*** STORED DATA ***

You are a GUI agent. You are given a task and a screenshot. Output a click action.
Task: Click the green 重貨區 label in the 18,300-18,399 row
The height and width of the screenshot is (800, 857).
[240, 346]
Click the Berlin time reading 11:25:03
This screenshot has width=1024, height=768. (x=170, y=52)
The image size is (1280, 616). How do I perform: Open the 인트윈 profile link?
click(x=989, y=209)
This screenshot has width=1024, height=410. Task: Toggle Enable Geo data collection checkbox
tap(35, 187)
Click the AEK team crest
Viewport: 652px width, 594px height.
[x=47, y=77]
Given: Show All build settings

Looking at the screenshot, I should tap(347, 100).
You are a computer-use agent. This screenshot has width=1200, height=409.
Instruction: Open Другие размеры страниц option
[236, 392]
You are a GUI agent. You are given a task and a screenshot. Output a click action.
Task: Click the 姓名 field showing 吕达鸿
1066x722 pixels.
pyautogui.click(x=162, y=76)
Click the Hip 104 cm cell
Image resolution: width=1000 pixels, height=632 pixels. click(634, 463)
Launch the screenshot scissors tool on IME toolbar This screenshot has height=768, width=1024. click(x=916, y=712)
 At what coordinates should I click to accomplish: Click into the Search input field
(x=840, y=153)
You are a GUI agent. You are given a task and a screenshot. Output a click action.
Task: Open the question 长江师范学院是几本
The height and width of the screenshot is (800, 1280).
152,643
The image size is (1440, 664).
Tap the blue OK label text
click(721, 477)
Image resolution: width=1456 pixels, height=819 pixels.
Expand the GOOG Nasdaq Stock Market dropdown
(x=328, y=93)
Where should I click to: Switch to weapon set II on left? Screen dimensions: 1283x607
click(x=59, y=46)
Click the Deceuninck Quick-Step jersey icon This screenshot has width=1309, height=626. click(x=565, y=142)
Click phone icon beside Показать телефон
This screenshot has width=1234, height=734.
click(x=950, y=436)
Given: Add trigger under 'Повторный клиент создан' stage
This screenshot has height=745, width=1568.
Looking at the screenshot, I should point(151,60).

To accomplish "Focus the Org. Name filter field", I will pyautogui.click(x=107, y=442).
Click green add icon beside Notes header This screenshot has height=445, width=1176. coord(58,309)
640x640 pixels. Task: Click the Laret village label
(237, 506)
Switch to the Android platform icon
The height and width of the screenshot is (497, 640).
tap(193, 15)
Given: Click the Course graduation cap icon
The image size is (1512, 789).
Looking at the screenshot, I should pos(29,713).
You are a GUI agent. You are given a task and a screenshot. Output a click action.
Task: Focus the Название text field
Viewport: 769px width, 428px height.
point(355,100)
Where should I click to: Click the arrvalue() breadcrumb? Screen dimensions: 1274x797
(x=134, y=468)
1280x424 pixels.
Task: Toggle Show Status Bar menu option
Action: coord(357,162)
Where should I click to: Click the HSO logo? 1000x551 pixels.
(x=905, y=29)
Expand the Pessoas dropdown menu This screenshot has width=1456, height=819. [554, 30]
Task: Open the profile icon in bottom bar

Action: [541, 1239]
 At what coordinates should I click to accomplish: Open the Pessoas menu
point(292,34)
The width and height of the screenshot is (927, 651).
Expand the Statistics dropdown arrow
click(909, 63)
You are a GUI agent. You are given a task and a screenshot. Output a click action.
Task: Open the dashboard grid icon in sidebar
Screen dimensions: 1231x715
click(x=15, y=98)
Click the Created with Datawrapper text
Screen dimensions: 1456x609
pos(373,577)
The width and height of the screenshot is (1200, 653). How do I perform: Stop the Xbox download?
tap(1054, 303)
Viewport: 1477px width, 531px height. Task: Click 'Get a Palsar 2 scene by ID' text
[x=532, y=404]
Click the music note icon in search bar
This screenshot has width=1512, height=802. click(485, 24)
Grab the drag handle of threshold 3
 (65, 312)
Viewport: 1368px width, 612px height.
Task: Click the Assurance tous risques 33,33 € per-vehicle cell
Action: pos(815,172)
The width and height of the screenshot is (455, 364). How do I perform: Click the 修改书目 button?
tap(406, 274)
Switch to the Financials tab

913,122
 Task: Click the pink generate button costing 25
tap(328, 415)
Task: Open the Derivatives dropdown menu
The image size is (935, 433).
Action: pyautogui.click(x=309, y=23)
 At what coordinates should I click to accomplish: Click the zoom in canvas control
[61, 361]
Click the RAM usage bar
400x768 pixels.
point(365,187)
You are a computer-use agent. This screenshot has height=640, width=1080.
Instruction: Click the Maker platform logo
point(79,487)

*** End of STORED DATA ***

• _BRIEF_
When you reach the end of the data above, set it all down again unchanged.

• _TASK ANSWER_
You are a GUI agent. You are given a task and a screenshot. Output a click action.
Task: Click the green 重貨區 label in the 18,300-18,399 row
The height and width of the screenshot is (800, 857).
[240, 346]
Click the Berlin time reading 11:25:03
This screenshot has width=1024, height=768. (x=170, y=52)
The image size is (1280, 616). How do I perform: Open the 인트윈 profile link?
click(x=989, y=209)
This screenshot has width=1024, height=410. Task: Toggle Enable Geo data collection checkbox
tap(35, 187)
Click the AEK team crest
Viewport: 652px width, 594px height.
[x=47, y=77]
Given: Show All build settings

Looking at the screenshot, I should tap(347, 100).
You are a computer-use agent. This screenshot has width=1200, height=409.
Instruction: Open Другие размеры страниц option
[236, 392]
You are a GUI agent. You are given a task and a screenshot. Output a click action.
Task: Click the 姓名 field showing 吕达鸿
1066x722 pixels.
pyautogui.click(x=162, y=76)
Click the Hip 104 cm cell
Image resolution: width=1000 pixels, height=632 pixels. click(634, 463)
Launch the screenshot scissors tool on IME toolbar This screenshot has height=768, width=1024. click(x=916, y=712)
 At what coordinates should I click to accomplish: Click into the Search input field
(x=840, y=153)
You are a GUI agent. You are given a task and a screenshot. Output a click action.
Task: Open the question 长江师范学院是几本
The height and width of the screenshot is (800, 1280).
152,643
The image size is (1440, 664).
Tap the blue OK label text
click(721, 477)
Image resolution: width=1456 pixels, height=819 pixels.
Expand the GOOG Nasdaq Stock Market dropdown
(x=328, y=93)
Where should I click to: Switch to weapon set II on left? Screen dimensions: 1283x607
click(x=59, y=46)
Click the Deceuninck Quick-Step jersey icon This screenshot has width=1309, height=626. click(x=565, y=142)
Click phone icon beside Показать телефон
This screenshot has width=1234, height=734.
click(x=950, y=436)
Given: Add trigger under 'Повторный клиент создан' stage
This screenshot has height=745, width=1568.
Looking at the screenshot, I should point(151,60).

To accomplish "Focus the Org. Name filter field", I will pyautogui.click(x=107, y=442).
Click green add icon beside Notes header This screenshot has height=445, width=1176. coord(58,309)
640x640 pixels. Task: Click the Laret village label
(237, 506)
Switch to the Android platform icon
The height and width of the screenshot is (497, 640).
tap(193, 15)
Given: Click the Course graduation cap icon
The image size is (1512, 789).
Looking at the screenshot, I should pos(29,713).
You are a GUI agent. You are given a task and a screenshot. Output a click action.
Task: Focus the Название text field
Viewport: 769px width, 428px height.
point(355,100)
Where should I click to: Click the arrvalue() breadcrumb? Screen dimensions: 1274x797
(x=134, y=468)
1280x424 pixels.
Task: Toggle Show Status Bar menu option
Action: coord(357,162)
Where should I click to: Click the HSO logo? 1000x551 pixels.
(x=905, y=29)
Expand the Pessoas dropdown menu This screenshot has width=1456, height=819. [554, 30]
Task: Open the profile icon in bottom bar

Action: [541, 1239]
 At what coordinates should I click to accomplish: Open the Pessoas menu
point(292,34)
The width and height of the screenshot is (927, 651).
Expand the Statistics dropdown arrow
click(909, 63)
You are a GUI agent. You are given a task and a screenshot. Output a click action.
Task: Open the dashboard grid icon in sidebar
Screen dimensions: 1231x715
click(x=15, y=98)
Click the Created with Datawrapper text
Screen dimensions: 1456x609
pos(373,577)
The width and height of the screenshot is (1200, 653). How do I perform: Stop the Xbox download?
tap(1054, 303)
Viewport: 1477px width, 531px height. Task: Click 'Get a Palsar 2 scene by ID' text
[x=532, y=404]
Click the music note icon in search bar
This screenshot has width=1512, height=802. click(485, 24)
Grab the drag handle of threshold 3
 (65, 312)
Viewport: 1368px width, 612px height.
Task: Click the Assurance tous risques 33,33 € per-vehicle cell
Action: pos(815,172)
The width and height of the screenshot is (455, 364). How do I perform: Click the 修改书目 button?
tap(406, 274)
Switch to the Financials tab

913,122
 Task: Click the pink generate button costing 25
tap(328, 415)
Task: Open the Derivatives dropdown menu
The image size is (935, 433).
Action: pyautogui.click(x=309, y=23)
 At what coordinates should I click to accomplish: Click the zoom in canvas control
[61, 361]
Click the RAM usage bar
400x768 pixels.
point(365,187)
You are a computer-use agent. This screenshot has height=640, width=1080.
Instruction: Click the Maker platform logo
point(79,487)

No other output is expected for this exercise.